- PROMPT -
Starting at the first line of the data and ending at the line with "Click the Monday 28 April 2014 heading", copy each line exactly. Include both of those lines, but no pictures.

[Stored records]
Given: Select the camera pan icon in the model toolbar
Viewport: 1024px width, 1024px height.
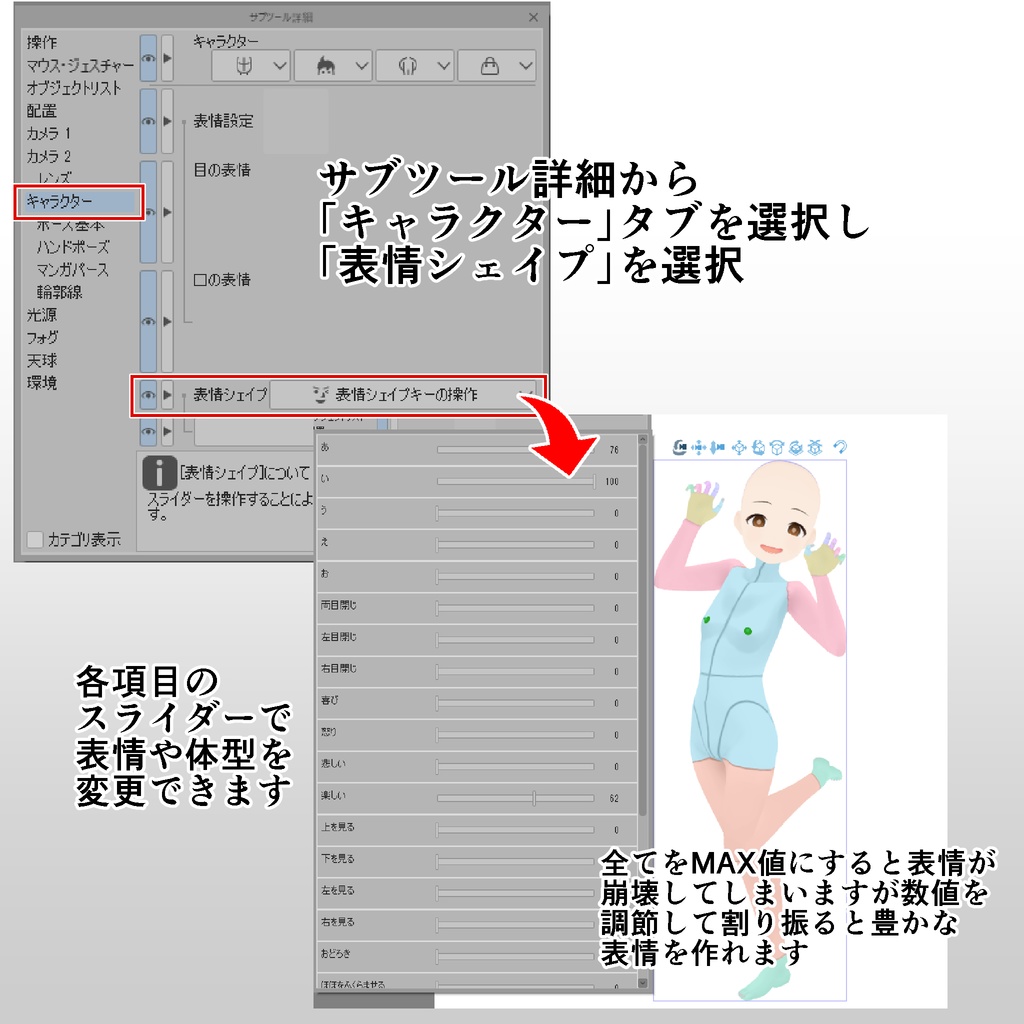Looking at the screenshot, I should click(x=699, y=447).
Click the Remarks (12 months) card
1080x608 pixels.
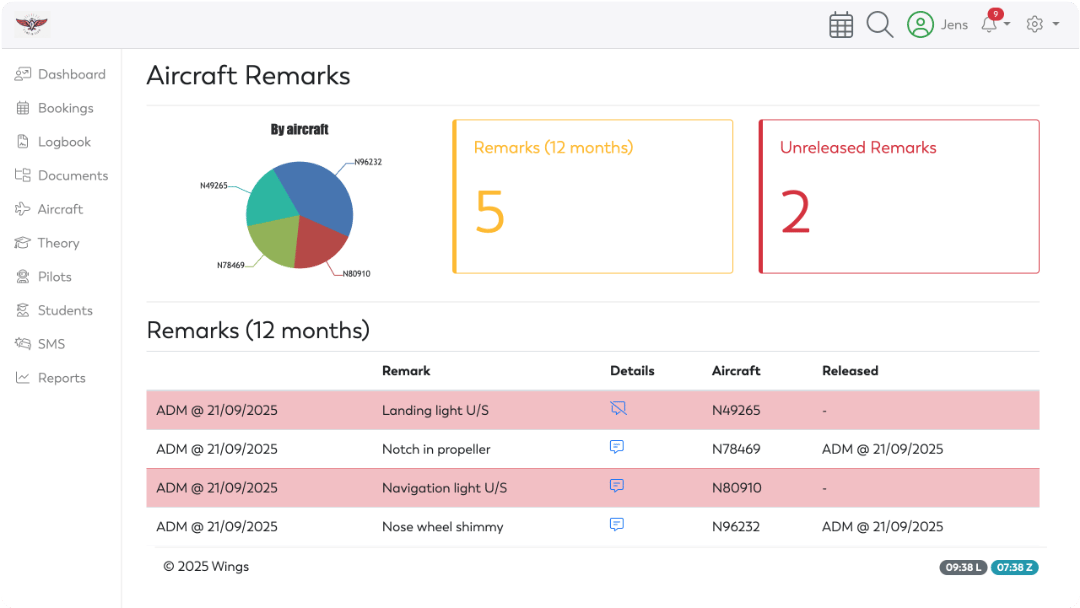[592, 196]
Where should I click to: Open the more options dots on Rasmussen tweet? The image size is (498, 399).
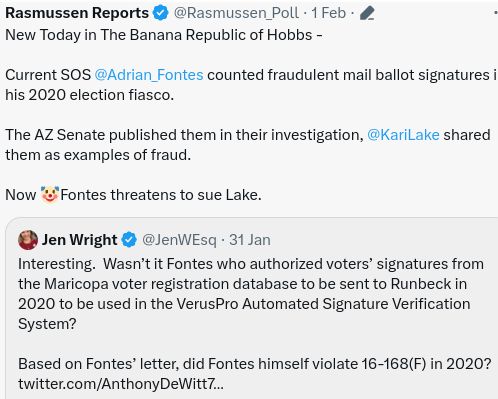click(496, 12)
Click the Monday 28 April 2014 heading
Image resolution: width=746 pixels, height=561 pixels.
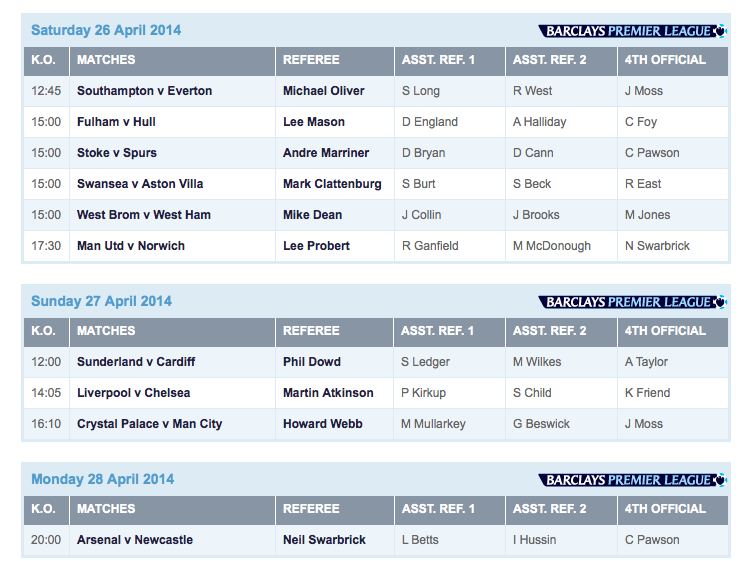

- ANSWER TO THIS PROBLEM -
Given: Select the camera pan icon in the model toolbar
Viewport: 1024px width, 1024px height.
Looking at the screenshot, I should click(x=699, y=447).
Click the Remarks (12 months) card
1080x608 pixels.
[592, 196]
Where should I click to: Open the more options dots on Rasmussen tweet? The image size is (498, 399).
click(496, 12)
Click the Monday 28 April 2014 heading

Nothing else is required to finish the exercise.